Monica guardò l'oggetto che l'amica teneva in mano, sgranando gli occhi, quasi non capisse di cosa si trattasse. Ma quando la lucidità tornò a impossessarsi della sua mente, ritrovò la forza di sorridere. "Tu ce l'hai fatta. Da sola. Sei magnifica..."

"Credevo fossi morta."

"Sono una dura." scherzò Monica, la cui voce era ancora rauca. 

"Lo so." confermò l'amica. "Siamo salve, almeno per ora."

"E adesso che succede? Sono ancora intontita..."

"Suppongo sia tempo per la terza prova."

Con un tempismo perfetto, il cellulare di Monica suonò. "Te l'abbiamo fatta, bastardo."

"Non certo per merito tuo." commentò l'assassino. "Ora manca l'ultima prova, come vi avevo promesso."

"Quando vuoi."

"Benissimo. Ah, non cercare di chiamare la Polizia. E se ci hai già provato, sai che non è possibile."

"Che dobbiamo fare?" tagliò corto Monica.

"La prova delle prove. Dovete affrontarmi."

"Cosa vuoi, un combattimento corpo a corpo?!".

"Qualcosa del genere." confermò lui."

"Distruggiamolo!" commentò Sharon, battendosi il pugno sul palmo della mano.

"Quindi ti farai vedere o ti nasconderai ancora dietro a una mascherina?" lo provò Monica.

"Questa volta vedrai il mio volto." promise il killer. "Niente sotterfugi o maschere. Vedrai la mia vera essenza."

"Allora che aspetti? Fatti vedere."

"Subito. Non vedo l'ora di gustarmi la tua faccia."

Quelle parole chiusero l'ultima chiamata che sarebbe avvenuta tra di loro. Monica ripose il cellulare e lasciò il posto alla pistola. "Stiamo pronte. Non credo abbia notato l'arma, ma ormai non mi stupisco più di nulla."

"Spara appena appare alla porta."

"Forse non comparirà da lì." suggerì Monica, la quale sapeva di avere a che fare con un essere scaltro e difficile da prevedere. "Sarebbe troppo facile."

Invece, contro ogni previsione, il rumore prodotto da una chiave che girava nella serratura le colse di sorpresa. Sharon toccò la spalla dell'amica, tremando. "Stai pronta."

Monica preparò il colpo, sperando di avere una buona mira. "Fammi luce, Sharon."

L'amica obbedì e puntò la torcia verso l'ingresso, che iniziò a schiudersi lentamente. Finalmente avrebbero visto il volto dell'assassino, colui che aveva reso un inferno la vita di Monica di chi le stava attorno. Ti sto aspettando. E lui comparve sulla soglia, come un'ombra oscura e minacciosa. Monica puntò la canna verso la sagoma, che si trovava una distanza non troppo sicura, ma per essere certa di colpirlo, doveva restare più vicina possibile al bersaglio.

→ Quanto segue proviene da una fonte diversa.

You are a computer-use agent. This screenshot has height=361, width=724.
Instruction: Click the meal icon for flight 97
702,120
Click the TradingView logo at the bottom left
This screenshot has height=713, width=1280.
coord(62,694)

Non aveva mai ucciso una persona e nemmeno ora lo avrebbe fatto, limitandosi a colpirlo alle gambe o alle braccia, per bloccarlo. Non avrebbe mai potuto sopportare il peso di un omicidio, seppur giustificabile dalle circostanze, in quanto avrebbe dovuto convivere tutta la vita con un forte senso di colpa. Certo, uccidendolo avrebbe salvato molte vite, ma si sarebbe limitata ad assicurarlo alla Giustizia, che in seguito avrebbe pensato al suo destino.

Il killer si fermò sulla soglia, a osservarle. Monica lo guardò attraverso il fascio di luce prodotto dal cellulare di Sharon e notò che quell'individuo teneva una torcia elettrica in una mano e una pistola nell'altra, ma la canna era rivolta verso il basso. Sharon iniziò ad agitarsi. "Spara!".

Allarmata, la giovane puntò l'arma verso le gambe e fece per sparare, ma il suo sguardo si spostò dal basso verso il volto del killer che, seppur visibile solo in parte, era molto simile a quello di una persona che conosceva bene. Ma non poteva essere lui, era impossibile. Rimase a lungo a scrutare il viso di chi sapeva in anticipo che la sua preda non avrebbe sparato, sorpresa dalla scoperta di un'inattesa verità.

"Cosa aspetti?! Colpiscilo" sbraitò Sharon, la quale poi seguì gli occhi dell'amica e, quando incrociò lo sguardo del loro rapitore, trasalì. "Non è possibile..."

Monica abbassò la pistola, incapace di credere ai suoi occhi. "Andrea?".